Namun Asep kembali menyoroti proses permintaan maaf tersebut. Ia menilai pendampingan oleh Dariyanto justru mempertebal kesan bahwa DPRD menghindari tanggung jawab klarifikasi soal pernyataan yang saling bertolak belakang.
“Kenapa yang mendampingi Aweng bukan Misbahudin. Seharusnya dia yang paling tepat memberikan pernyataan sekaligus permohonan maaf pada publik,” pungkasnya.
Pembelaan Sekretaris Pansus 8 dari Fraksi Gerindra, Misbahudin
Sebelumnya, Sekretaris Panitia Khusus (Pansus) 8 DPRD Kota Bekasi, Misbahudin, memberikan pembelaan dengan menyatakan bahwa momen tertidurnya Dirut PDAM terjadi saat masa jeda, bukan ketika agenda resmi rapat tengah berjalan.

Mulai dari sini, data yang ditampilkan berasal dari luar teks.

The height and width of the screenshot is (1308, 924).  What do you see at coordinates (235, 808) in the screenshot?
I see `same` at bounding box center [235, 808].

“Jadi tidak benar kalau itu disebut, bahwa yang bersangkutan tertidur pada saat rapat resmi sedang berlangsung, melainkan saat break waktu Ashar ketika rapat sedang diskors,” kilahnya.
Sebagai pimpinan rapat, Misbah menilai pemantauan terhadap seluruh peserta, mulai dari direksi BUMD hingga Tim Analis dan Tim Naskah Akademik, merupakan bagian dari tugasnya.
Ia mengklaim bahwa sepanjang rapat berlangsung, seluruh peserta hadir secara tertib, memberikan perhatian penuh, dan melaksanakan perannya masing-masing dengan baik.
“Saya sih menilai semua peserta yang hadir, termasuk Dirut Perumda Tirta Patriot, telah mengikuti jalan rapat itu dengan tertib, dengan fokus, dan penuh tanggung jawab,” kelitnya.